Strategic stocks can amortize, not neutralize

One of the few shock absorbers available remains the use of strategic reserves. IEA and its members have already mobilized a record 400 million barrels, or about 20% of the stocks available in their common arrangements. The Agency now consults its Member States on possible further releases. This response may contain some of the panic and give governments time. However, it does not have the power to rebuild the lost flows in a sustainable manner. If the Strait of Ormuz remains disturbed, if regional energy infrastructure continues to be targeted and if geopolitical tensions prevent a rapid recovery of traffic, reserves will only smooth the shock. They will not remove perceived shortages or structural increases in costs.

Economic history also shows it quite well. Emergency measures are useful to avoid sudden disruption, but they do not replace a functioning market. Fatih Birol recalled that governments could be required to reactivate energy saving policies already used in past crises, such as telework, carpooling or speed limits. The simple return of this type of tools in the public debate speaks a lot of the level of tension. When an agency set up to secure the energy supply of developed countries once again refers to these schemes, it considers it plausible that a crisis is long enough to demand action on demand, and not just on supply.
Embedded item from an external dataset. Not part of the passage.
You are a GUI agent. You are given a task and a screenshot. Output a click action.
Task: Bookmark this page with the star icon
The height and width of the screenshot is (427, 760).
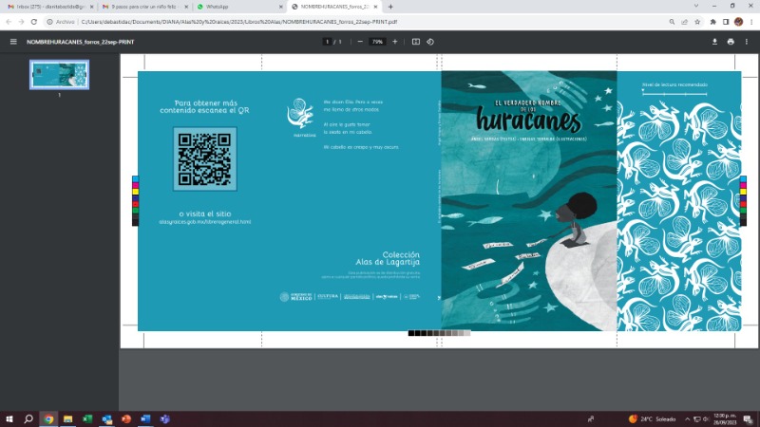click(x=696, y=21)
The decisive difference is less due to the amount of oil missing than to the density of economic interconnections. The world of the 1970s was simpler, less integrated and less dependent on tight flow logistics. The world of 2026 is better able to react quickly, but also more exposed to rapid contagions. Energy disruption almost instantly affects financial prices, insurance premiums, transportation costs, agricultural inputs and central bank strategy. It is this accumulation that underpins the fear of an exceptional global economic crisis.

A crisis that is already fighting power relations

Like all major energy shocks, it produces immediate losers and temporary winners. High dependence importing countries are seeing their bills increase and their financial vulnerability increase. Conversely, some exporters are benefiting in the short term from the surge in prices. This redistribution, however, has nothing to stabilize. It feeds protectionist temptations, encourages national retention strategies and risks further fragmenting the global market. Energy trade can become instruments of geopolitical negotiation rather than mere trade flows. This increases uncertainty and reduces the ability of the market to rebalance itself.

In this context, the real question is no longer whether the shock is serious. It is to measure its duration and its ability to contaminate the rest of the world economy. As long as supply losses remain massive, markets fear long-term or intermittent closure of Ormuz, fertilizers and freight are rising, and central banks are preparing to arbitrate between inflation and growth, the scenario of a more severe global economic crisis than the oil shocks of the 1970s can no longer be ruled out as an extreme hypothesis. It became a central risk in the year 2026.